短編 | ナノ

沢田家長女 62


  ×××

 しんとした沈黙が辺りを包む。
「ーークイーン?」
 黒い炎の放出は止まり、遥か頭上に顕現した歯車は徐々に回転を止めていく。
「高エネルギー反応消失。……ボンゴレの姉の炎圧も低下している。止まった……のか?」
 計器で観測をしていたスパナが声を上げた。
 雲雀の腕に抱かれた彼女の身体はぐったりと脱力して、完全に停止しているのが見て取れる。
 白蘭は深く息を吐き額に手を当てた。全てがひっくり返された状況に、次第に笑いが込み上げてくる。

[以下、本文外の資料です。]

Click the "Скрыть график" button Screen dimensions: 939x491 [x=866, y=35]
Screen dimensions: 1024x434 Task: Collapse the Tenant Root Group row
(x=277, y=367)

「は、あははっ……! まさか、本当に止めるとはね……おかげで今までの苦労が、全部ぱぁだよ!」
「白蘭さん! もういいでしょう、貴方の負けだ!」
 止まってくれと、入江は願いながら声を上げた。
 限りなく純度の高い夜の炎でのみ、白蘭の夢(トゥリニセッテ)は起動する。それが防がれた以上、白蘭が打つ手はもうないはずだった。

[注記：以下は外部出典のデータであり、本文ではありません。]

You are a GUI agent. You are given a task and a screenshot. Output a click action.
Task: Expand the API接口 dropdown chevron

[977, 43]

「いいや、正チャン。起動はできてる。顕現は解かれていない。なら当然、僕はまだ止まらない」
「まだ何かあるのか!?」
「やっぱり、正チャンの言う通りだったね」
 誰に言うでもなく、白蘭が囁く。
「……白蘭さん?」
「誰にも任せられない。仲間なんていらない。その通りだった」
「待って、白蘭さん一体何のことを言って……」
「……あれ? この世界の君じゃなかったか。でも、もういいや。僕は、作るべきじゃなかったんだ、だからーー僕が、全知全能の神になってやる」
 白蘭は笑ってそう言うと、指輪に炎を灯した。
 途端に身体が光を帯びる。
 白蘭の修羅開匣。空を染める黒い炎に包まれた彼女と対照的に、炎に包まれた身体は帯電したように輝くと、その大きさを増していく。
「なんだ、あれは……!」
「光の巨人……!?」
 見上げるほどにまで成長した白蘭が、宙へと手を伸ばす。その先にあるのは回転を止めたトゥリニセッテの真体だ。

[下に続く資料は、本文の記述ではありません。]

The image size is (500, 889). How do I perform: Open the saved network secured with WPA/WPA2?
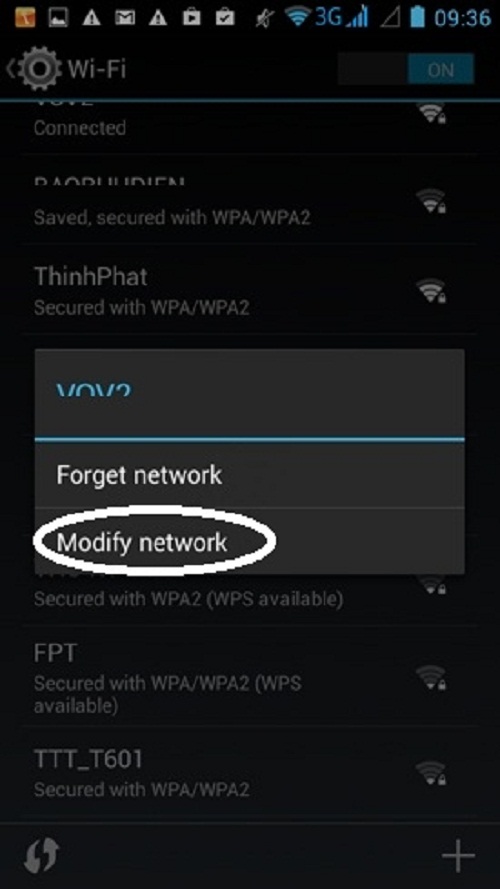pyautogui.click(x=249, y=200)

『君達は有効利用させてもらうよ。大丈夫、またすぐ会えるさ。新しい世界でーー』
 白蘭の光体から次々に手が伸びていく。それらは一際膨大な炎を纏っていた真六弔花を初めに捕まえると、瞬く間に炎を吸い上げていく。
 声を上げる間もなく干からびた身体から手を離すと、さらに周囲へと手を広げた。
 マーレリングに適合して以降変質しているが、白蘭本来の能力は炎の吸収と共有である。
 彼はその能力でこの場全員の炎を吸収し、膨大な炎をリソースとして、沢田名前に代わり自身の精神を転送させようとしていた。